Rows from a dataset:
————
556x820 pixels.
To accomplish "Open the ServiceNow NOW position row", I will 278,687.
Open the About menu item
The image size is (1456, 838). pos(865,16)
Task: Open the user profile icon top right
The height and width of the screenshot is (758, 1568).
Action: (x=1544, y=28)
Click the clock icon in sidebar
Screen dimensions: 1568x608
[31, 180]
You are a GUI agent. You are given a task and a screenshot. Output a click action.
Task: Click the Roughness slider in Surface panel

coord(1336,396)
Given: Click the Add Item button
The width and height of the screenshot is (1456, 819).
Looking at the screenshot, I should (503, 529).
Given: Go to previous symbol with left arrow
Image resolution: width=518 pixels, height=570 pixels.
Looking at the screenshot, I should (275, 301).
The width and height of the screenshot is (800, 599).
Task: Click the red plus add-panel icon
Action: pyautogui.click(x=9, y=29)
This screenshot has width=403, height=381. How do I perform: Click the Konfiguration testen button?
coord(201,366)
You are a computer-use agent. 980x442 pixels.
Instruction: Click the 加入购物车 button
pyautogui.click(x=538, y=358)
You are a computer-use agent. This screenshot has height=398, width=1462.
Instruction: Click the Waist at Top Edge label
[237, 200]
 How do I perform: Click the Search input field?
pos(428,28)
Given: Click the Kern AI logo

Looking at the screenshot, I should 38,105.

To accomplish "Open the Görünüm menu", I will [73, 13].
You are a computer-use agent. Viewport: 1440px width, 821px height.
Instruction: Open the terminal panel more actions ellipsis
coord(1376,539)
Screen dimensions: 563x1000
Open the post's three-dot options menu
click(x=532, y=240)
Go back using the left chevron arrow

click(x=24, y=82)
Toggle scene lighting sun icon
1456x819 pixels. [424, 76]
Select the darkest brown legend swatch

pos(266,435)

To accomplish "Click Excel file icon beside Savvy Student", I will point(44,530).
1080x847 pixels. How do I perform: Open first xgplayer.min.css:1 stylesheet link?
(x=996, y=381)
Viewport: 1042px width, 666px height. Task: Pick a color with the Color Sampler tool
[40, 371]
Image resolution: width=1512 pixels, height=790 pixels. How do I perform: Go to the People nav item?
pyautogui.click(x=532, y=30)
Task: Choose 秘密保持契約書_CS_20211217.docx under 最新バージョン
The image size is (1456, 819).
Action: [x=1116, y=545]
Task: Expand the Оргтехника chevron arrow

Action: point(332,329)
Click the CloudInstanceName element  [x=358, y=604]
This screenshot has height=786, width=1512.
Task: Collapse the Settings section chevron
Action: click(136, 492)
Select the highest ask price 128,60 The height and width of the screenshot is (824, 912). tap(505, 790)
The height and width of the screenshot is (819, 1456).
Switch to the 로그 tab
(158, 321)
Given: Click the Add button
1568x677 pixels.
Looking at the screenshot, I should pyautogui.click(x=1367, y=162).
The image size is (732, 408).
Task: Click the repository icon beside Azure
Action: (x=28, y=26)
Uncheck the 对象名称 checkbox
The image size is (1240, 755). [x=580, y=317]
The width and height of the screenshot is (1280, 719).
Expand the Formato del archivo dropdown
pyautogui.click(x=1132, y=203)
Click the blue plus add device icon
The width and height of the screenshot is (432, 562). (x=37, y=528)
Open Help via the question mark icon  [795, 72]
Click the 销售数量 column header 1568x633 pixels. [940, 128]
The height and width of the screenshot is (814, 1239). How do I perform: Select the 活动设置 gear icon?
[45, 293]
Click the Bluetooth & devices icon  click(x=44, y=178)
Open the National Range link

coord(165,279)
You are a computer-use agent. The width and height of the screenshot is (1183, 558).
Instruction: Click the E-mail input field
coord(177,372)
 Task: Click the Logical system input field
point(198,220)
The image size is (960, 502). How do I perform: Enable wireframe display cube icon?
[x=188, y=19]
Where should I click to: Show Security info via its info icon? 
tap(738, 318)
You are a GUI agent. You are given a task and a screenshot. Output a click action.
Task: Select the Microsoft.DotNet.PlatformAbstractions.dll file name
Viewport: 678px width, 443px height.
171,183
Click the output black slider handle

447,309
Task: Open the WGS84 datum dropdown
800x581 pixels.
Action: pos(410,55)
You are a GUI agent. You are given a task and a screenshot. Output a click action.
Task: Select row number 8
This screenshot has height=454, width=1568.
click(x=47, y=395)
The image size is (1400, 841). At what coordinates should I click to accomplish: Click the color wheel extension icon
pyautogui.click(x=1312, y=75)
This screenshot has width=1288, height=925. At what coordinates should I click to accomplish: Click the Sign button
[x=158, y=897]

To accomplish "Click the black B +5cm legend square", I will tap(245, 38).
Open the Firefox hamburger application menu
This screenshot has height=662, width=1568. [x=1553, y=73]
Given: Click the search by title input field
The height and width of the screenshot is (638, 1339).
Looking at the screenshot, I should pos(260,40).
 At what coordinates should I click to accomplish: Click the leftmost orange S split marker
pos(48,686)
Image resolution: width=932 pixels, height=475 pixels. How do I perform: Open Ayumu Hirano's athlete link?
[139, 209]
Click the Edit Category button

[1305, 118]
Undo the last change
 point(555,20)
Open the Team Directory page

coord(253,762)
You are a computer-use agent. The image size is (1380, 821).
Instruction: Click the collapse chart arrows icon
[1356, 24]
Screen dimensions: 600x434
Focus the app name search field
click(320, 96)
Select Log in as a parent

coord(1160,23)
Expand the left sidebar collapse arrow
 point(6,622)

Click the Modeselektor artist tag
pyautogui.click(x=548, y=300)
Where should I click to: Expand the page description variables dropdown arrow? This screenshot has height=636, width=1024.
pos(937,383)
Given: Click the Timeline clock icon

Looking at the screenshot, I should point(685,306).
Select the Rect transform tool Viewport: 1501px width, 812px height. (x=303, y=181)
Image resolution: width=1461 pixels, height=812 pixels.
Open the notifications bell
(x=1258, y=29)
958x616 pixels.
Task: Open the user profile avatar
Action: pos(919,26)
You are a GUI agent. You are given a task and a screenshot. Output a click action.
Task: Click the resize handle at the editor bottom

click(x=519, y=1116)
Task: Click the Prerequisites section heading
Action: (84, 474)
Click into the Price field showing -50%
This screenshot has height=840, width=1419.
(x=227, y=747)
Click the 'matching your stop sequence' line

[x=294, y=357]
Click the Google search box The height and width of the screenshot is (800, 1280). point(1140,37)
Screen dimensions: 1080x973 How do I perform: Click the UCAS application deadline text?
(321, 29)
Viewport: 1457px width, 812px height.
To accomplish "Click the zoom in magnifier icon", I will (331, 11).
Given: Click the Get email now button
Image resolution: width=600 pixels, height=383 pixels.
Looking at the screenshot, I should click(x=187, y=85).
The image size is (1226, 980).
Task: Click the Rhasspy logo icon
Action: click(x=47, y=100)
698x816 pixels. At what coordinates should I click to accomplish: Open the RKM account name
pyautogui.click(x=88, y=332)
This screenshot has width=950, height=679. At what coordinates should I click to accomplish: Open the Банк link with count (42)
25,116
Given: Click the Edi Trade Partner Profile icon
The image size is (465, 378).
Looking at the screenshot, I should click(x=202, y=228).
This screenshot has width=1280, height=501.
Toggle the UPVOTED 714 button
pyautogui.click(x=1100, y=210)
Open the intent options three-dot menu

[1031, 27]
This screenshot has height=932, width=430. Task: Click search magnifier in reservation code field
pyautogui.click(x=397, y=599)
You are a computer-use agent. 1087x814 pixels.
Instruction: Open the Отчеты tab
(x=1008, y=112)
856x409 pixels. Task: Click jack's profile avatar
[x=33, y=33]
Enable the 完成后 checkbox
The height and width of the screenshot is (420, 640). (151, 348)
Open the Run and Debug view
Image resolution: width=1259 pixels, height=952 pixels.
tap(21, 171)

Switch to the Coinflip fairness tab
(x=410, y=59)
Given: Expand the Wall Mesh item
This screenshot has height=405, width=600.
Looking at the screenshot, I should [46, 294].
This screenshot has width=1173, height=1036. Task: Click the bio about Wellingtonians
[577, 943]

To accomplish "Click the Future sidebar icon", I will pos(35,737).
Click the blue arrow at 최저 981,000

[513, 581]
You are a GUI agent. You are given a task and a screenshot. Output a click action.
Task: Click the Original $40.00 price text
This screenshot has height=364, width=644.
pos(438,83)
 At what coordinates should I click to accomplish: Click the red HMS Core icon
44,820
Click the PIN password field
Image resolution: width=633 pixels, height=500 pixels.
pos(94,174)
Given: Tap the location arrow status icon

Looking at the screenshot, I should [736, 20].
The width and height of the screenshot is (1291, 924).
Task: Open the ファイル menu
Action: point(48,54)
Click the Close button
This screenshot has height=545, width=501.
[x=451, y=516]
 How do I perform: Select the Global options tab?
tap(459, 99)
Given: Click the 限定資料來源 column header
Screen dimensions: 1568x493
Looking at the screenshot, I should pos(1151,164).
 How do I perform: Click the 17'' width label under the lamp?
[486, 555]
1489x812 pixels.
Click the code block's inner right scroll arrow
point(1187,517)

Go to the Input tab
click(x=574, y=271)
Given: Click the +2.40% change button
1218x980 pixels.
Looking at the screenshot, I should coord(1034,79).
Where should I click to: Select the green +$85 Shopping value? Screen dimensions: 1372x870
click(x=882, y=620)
————
WORK REQUIRED:
Please output the lines starting at the beginning of the rows and ending at the line that contains "pos(266,435)", with both ends included, reproducing them unchanged.

CORRECT ANSWER:
556x820 pixels.
To accomplish "Open the ServiceNow NOW position row", I will 278,687.
Open the About menu item
The image size is (1456, 838). pos(865,16)
Task: Open the user profile icon top right
The height and width of the screenshot is (758, 1568).
Action: (x=1544, y=28)
Click the clock icon in sidebar
Screen dimensions: 1568x608
[31, 180]
You are a GUI agent. You are given a task and a screenshot. Output a click action.
Task: Click the Roughness slider in Surface panel

coord(1336,396)
Given: Click the Add Item button
The width and height of the screenshot is (1456, 819).
Looking at the screenshot, I should (503, 529).
Given: Go to previous symbol with left arrow
Image resolution: width=518 pixels, height=570 pixels.
Looking at the screenshot, I should (275, 301).
The width and height of the screenshot is (800, 599).
Task: Click the red plus add-panel icon
Action: pyautogui.click(x=9, y=29)
This screenshot has width=403, height=381. How do I perform: Click the Konfiguration testen button?
coord(201,366)
You are a computer-use agent. 980x442 pixels.
Instruction: Click the 加入购物车 button
pyautogui.click(x=538, y=358)
You are a computer-use agent. This screenshot has height=398, width=1462.
Instruction: Click the Waist at Top Edge label
[237, 200]
 How do I perform: Click the Search input field?
pos(428,28)
Given: Click the Kern AI logo

Looking at the screenshot, I should 38,105.

To accomplish "Open the Görünüm menu", I will [73, 13].
You are a computer-use agent. Viewport: 1440px width, 821px height.
Instruction: Open the terminal panel more actions ellipsis
coord(1376,539)
Screen dimensions: 563x1000
Open the post's three-dot options menu
click(x=532, y=240)
Go back using the left chevron arrow

click(x=24, y=82)
Toggle scene lighting sun icon
1456x819 pixels. [424, 76]
Select the darkest brown legend swatch

pos(266,435)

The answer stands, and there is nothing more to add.